Наконец мы добираемся до шатра, из которого звучит громкая музыка. Шатер покрыт роскошным бархатом и шелками, даже у самого султана не такой богатый, а это — и то, что мы не проходили мимо стражей гарема, — означает, что здесь живет Зидана. Внутри горят свечи, на стенках видны тени танцующих с поднятыми руками, и мне вдруг кажется неприличным, что кто-то с легким сердцем веселится, когда у меня пропал ребенок. Маалема прикладывает палец к губам, потом указывает на шатер поменьше, стоящий рядом с жилищем императрицы. Убедившись, что я все поняла, она кивает и поспешно уходит.
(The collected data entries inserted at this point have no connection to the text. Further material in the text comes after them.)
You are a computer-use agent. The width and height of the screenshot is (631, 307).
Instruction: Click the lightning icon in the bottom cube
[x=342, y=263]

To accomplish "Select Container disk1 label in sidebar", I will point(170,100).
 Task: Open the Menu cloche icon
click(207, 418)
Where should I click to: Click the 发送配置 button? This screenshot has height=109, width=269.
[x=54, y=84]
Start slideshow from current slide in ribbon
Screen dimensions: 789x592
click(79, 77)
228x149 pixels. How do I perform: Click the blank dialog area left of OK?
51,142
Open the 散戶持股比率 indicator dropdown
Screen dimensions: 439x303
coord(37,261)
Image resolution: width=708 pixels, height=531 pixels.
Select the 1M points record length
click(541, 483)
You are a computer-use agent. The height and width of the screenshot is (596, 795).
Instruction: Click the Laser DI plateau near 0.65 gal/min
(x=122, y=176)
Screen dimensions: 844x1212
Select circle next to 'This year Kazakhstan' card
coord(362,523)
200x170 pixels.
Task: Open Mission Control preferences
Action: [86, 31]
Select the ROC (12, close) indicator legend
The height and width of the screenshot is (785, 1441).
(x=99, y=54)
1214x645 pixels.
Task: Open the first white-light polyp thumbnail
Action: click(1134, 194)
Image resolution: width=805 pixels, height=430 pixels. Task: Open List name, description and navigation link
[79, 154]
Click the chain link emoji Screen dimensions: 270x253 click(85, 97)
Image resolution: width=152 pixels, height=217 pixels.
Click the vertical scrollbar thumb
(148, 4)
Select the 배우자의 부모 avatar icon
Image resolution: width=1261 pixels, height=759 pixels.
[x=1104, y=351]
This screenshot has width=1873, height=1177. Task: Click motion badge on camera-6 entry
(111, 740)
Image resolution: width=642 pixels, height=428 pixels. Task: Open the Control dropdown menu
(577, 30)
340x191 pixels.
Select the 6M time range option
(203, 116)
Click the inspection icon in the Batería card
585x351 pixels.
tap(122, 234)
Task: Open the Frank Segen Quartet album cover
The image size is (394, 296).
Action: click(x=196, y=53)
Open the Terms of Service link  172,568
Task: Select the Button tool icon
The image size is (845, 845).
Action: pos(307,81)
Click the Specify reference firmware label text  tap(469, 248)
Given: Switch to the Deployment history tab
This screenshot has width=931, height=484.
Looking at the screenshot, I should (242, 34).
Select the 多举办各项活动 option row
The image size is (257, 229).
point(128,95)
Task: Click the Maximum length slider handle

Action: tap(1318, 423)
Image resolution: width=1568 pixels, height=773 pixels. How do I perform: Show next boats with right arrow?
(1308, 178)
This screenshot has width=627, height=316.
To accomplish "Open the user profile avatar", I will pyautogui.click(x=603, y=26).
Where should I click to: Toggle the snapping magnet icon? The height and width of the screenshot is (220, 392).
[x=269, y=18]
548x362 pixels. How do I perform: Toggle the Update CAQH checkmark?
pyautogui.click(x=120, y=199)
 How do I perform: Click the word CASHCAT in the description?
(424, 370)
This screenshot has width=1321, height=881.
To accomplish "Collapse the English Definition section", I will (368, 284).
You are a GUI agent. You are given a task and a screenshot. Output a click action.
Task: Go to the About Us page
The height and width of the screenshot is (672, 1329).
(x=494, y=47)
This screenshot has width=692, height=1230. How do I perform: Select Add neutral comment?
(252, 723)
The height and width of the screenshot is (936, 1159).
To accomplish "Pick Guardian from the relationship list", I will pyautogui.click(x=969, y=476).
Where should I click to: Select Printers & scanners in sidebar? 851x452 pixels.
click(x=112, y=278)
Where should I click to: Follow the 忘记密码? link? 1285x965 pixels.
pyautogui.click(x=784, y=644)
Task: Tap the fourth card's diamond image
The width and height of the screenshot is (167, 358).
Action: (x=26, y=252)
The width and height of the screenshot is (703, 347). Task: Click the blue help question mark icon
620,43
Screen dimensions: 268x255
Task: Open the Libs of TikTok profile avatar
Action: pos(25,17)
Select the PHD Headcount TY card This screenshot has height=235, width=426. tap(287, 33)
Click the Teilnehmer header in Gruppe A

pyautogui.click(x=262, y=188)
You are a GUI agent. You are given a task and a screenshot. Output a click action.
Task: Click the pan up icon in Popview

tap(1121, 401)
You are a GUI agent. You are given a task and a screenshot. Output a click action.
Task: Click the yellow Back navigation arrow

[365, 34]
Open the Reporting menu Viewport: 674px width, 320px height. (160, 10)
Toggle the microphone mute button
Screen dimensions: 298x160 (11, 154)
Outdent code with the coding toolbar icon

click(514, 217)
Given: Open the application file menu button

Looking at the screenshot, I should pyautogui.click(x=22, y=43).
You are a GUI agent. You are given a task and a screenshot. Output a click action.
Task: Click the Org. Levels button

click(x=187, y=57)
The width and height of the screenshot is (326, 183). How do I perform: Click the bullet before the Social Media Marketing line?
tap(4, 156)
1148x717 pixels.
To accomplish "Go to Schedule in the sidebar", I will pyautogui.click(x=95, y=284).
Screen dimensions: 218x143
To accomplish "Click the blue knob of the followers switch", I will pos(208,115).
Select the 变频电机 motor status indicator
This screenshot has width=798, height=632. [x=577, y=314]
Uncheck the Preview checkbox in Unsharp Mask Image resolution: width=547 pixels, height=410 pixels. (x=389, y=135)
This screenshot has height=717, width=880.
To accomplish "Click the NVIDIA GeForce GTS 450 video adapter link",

Я иду к шатру, прислушиваюсь, потом достаю свой кинжальчик, разрезаю ткань шатра и заглядываю внутрь. Там, судя по всему, хранят припасы: мешки и кувшины с мукой, маслом и медом, сахарные головы и соль. У входа сидят на стульчиках две женщины, склонившиеся над каким-то стеклянным приспособлением, стоящим на горелке. Свет оно дает странный — не знаю, что там, в стекле, но от него идет цветной дым; но даже так я узнаю сидящих: это Макарим, моя служанка, и Таруб, одна из прислужниц Зиданы. А что там во тьме, между ними? Между мешками и кувшинами, что-то светлое, завернутое в темную ткань? Одна из женщин склоняется, и на свету становятся видны бледно-золотистые кудряшки, выглядывающие из узла. Момо… Он не шевелится, и сердце мое обрывается. Мне приходится зажать рот рукой, чтобы не закричать от отчаяния и ярости, рвущейся наружу. Макарим и Таруб просто сидят в дыму, змеящемся из какого-то сосуда между ними — они передают друг другу богато украшенную трубку и смеются.
Я перебираюсь туда, где мешки образуют самую высокую груду, и чудовищным усилием выдергиваю несколько колышков, которые крепят стену шатра к земле. Ложусь на живот и заползаю внутрь. В голове моей все время звучит голос, твердящий, что мой сын мертв — он мертв, и женщины стерегут его тело, чтобы Зидана использовала его в своих колдовских обрядах…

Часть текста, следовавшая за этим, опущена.